Start of Provided information
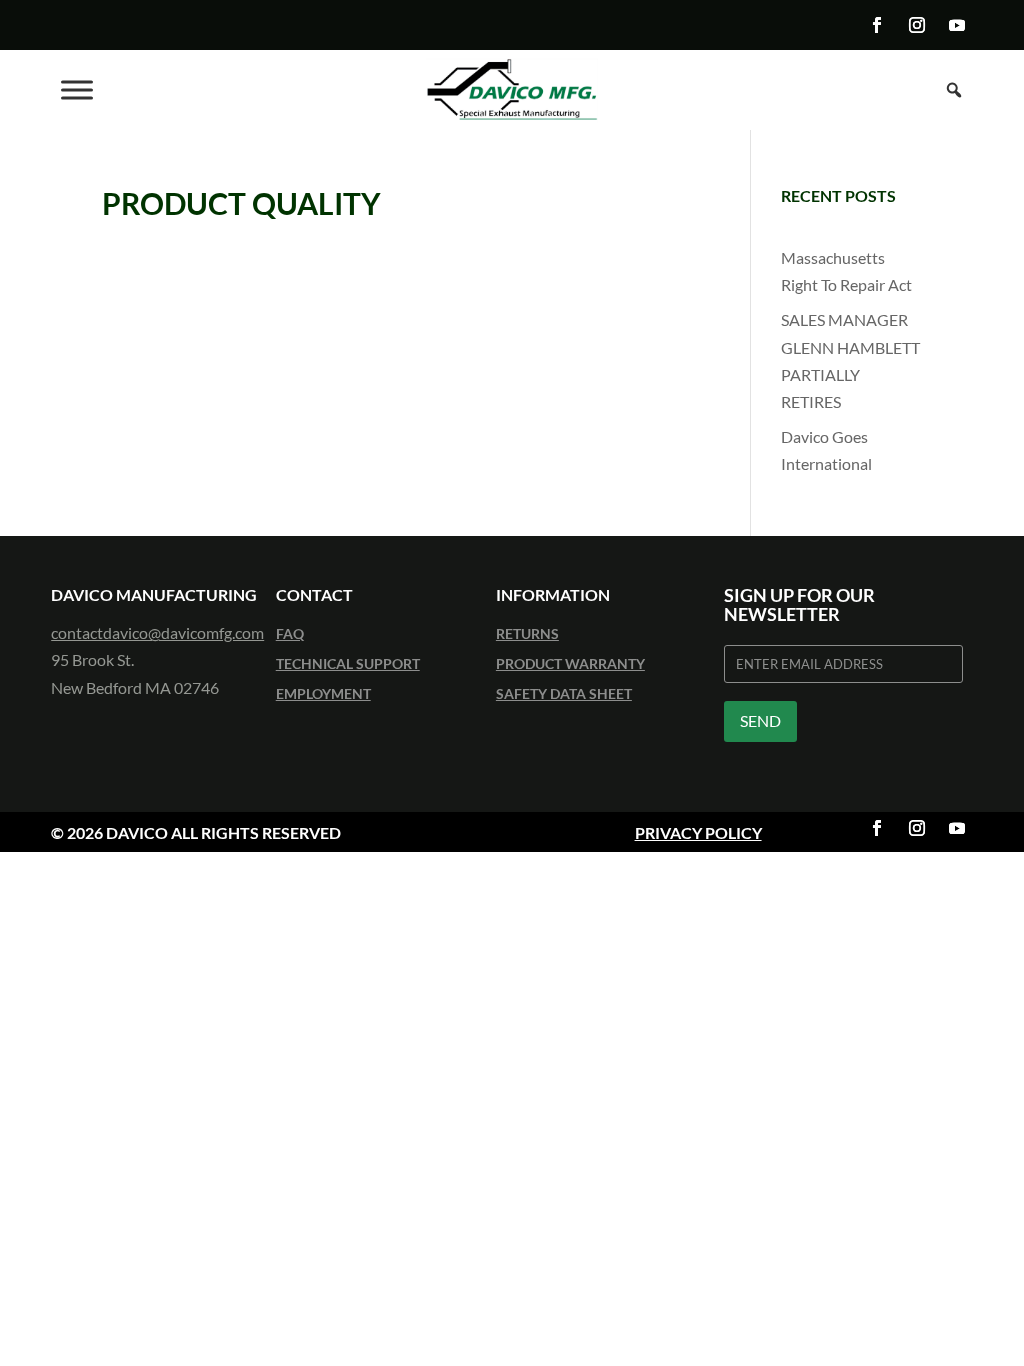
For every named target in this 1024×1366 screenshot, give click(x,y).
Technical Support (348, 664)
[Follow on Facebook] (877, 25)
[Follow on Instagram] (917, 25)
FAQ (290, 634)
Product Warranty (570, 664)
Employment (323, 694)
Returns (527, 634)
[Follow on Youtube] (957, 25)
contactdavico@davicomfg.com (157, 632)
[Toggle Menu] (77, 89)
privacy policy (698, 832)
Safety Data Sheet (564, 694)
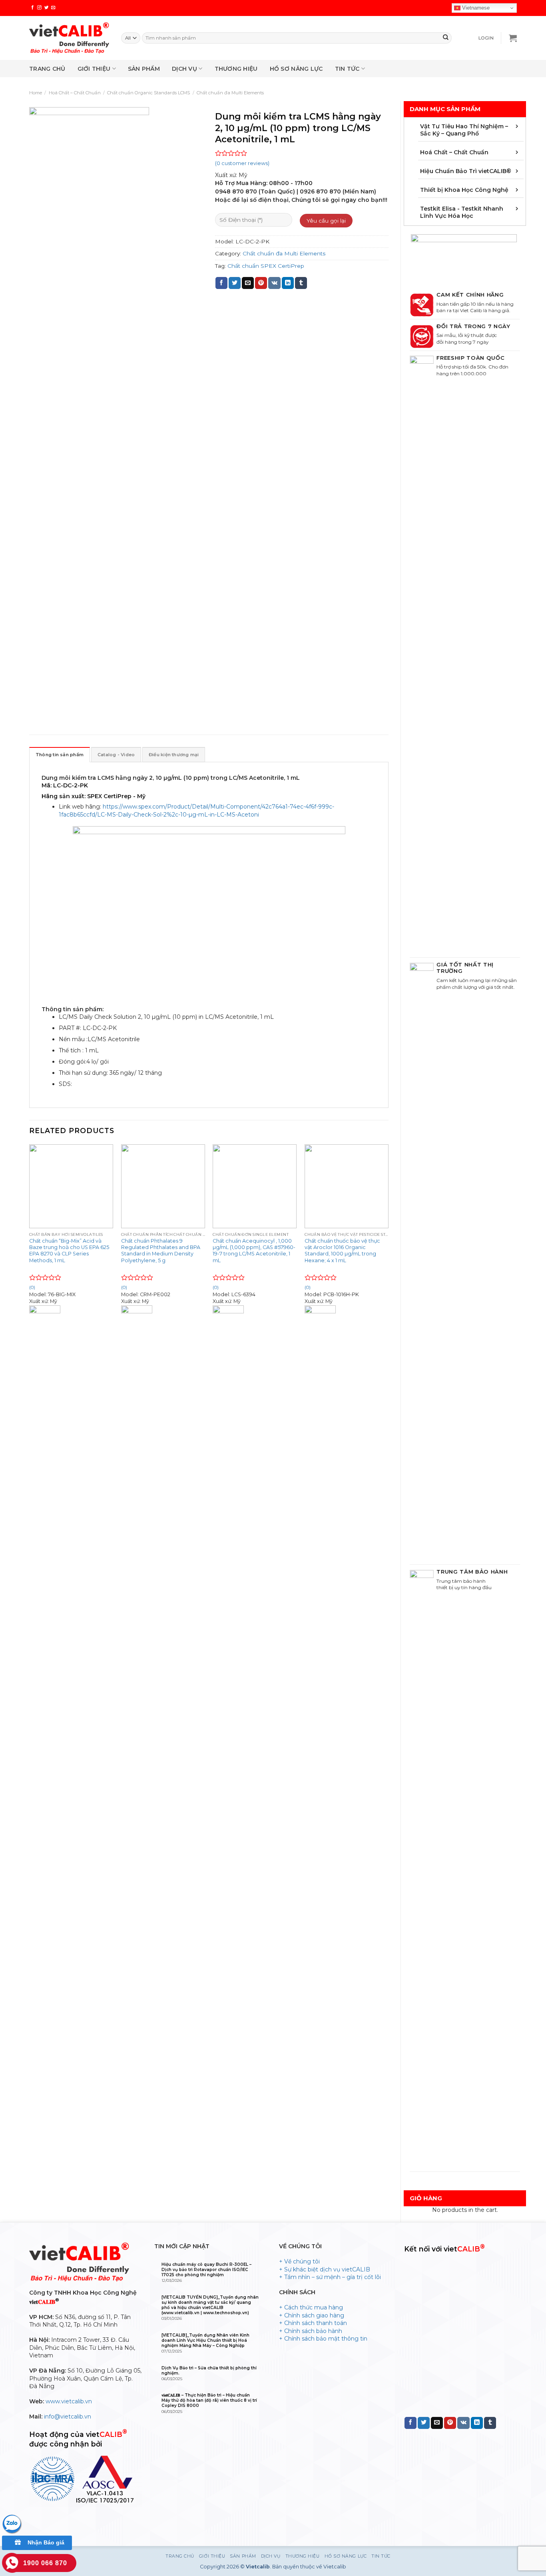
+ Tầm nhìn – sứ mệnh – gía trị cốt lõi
End of Provided information
Assignment :: Keep only the lines of the listing that contain the word "Follow", and copy them.

Reply to the exercise ::
[Follow on Facebook] (877, 25)
[Follow on Instagram] (917, 25)
[Follow on Youtube] (957, 25)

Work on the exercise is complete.